§ **How to complete this task**
Your task is to return the listing below word for word, without any of its images.
---- Provided data
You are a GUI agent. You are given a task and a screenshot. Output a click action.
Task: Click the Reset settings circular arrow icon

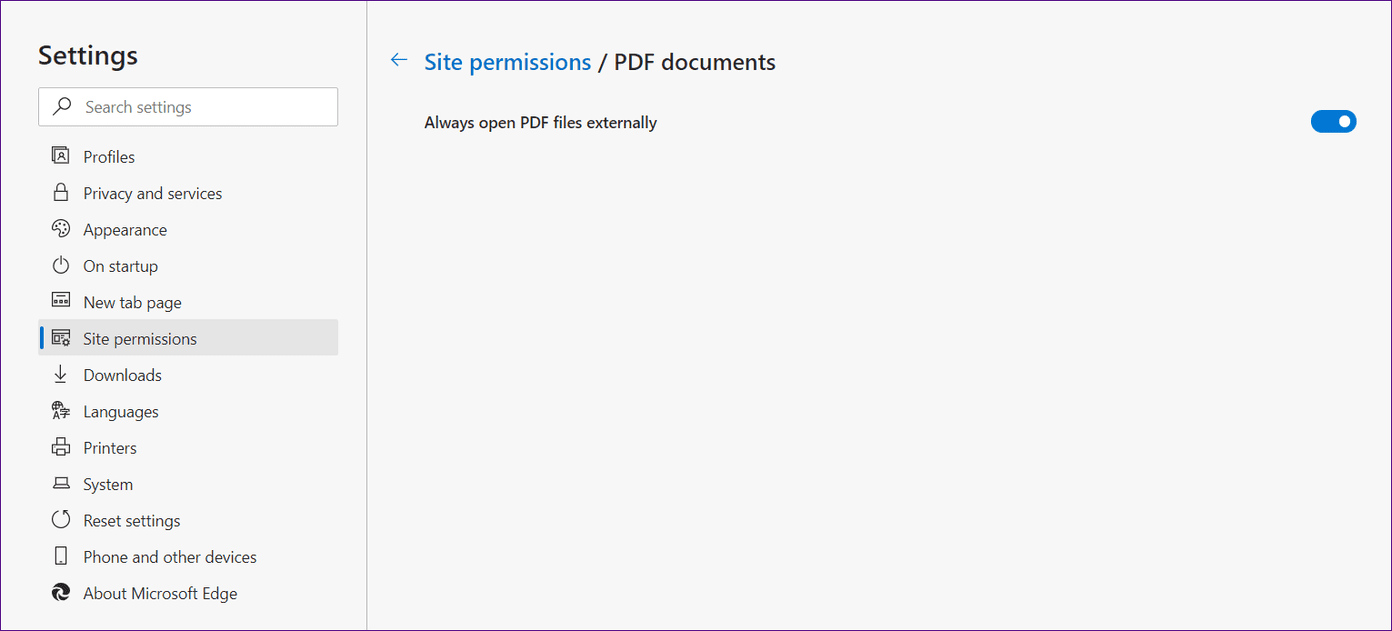tap(61, 520)
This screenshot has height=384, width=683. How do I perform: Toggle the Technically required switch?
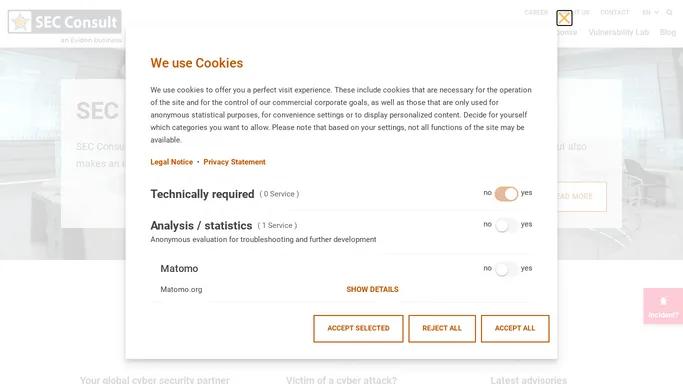coord(506,193)

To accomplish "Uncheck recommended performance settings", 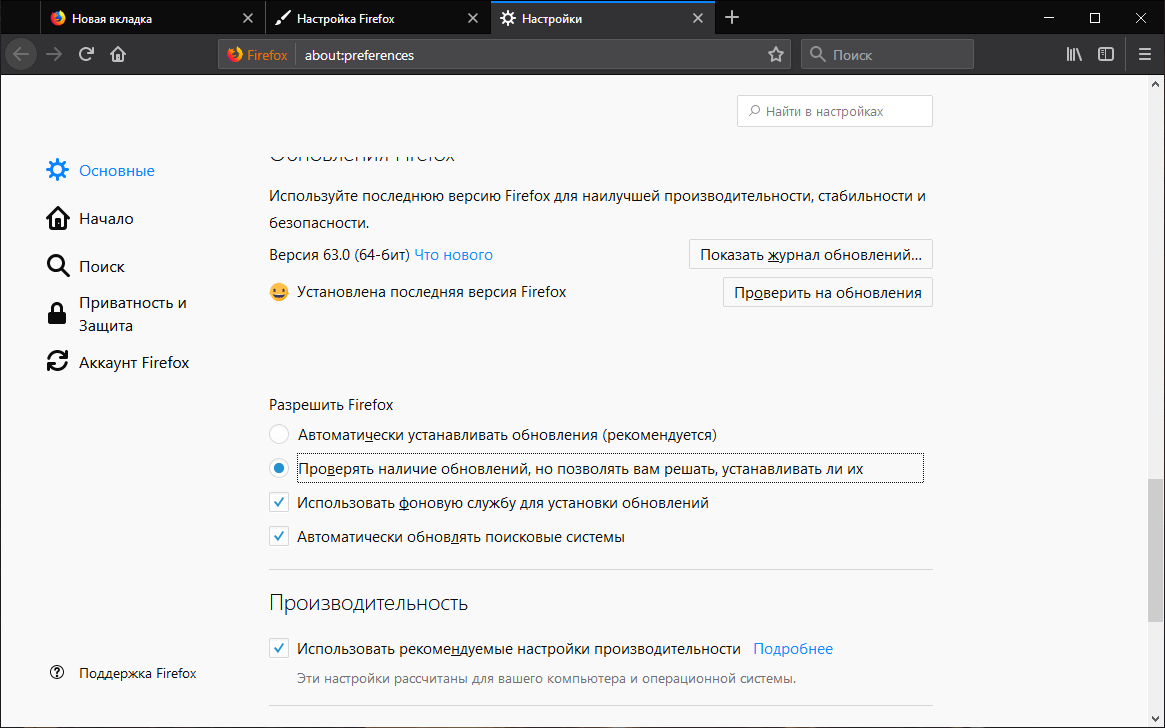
--------
§ **Answer to the exercise**
You are a GUI agent. You are given a task and a screenshot. Output a click action.
Task: Click the Reset settings circular arrow icon

tap(61, 520)
This screenshot has height=384, width=683. How do I perform: Toggle the Technically required switch?
coord(506,193)

To accomplish "Uncheck recommended performance settings", 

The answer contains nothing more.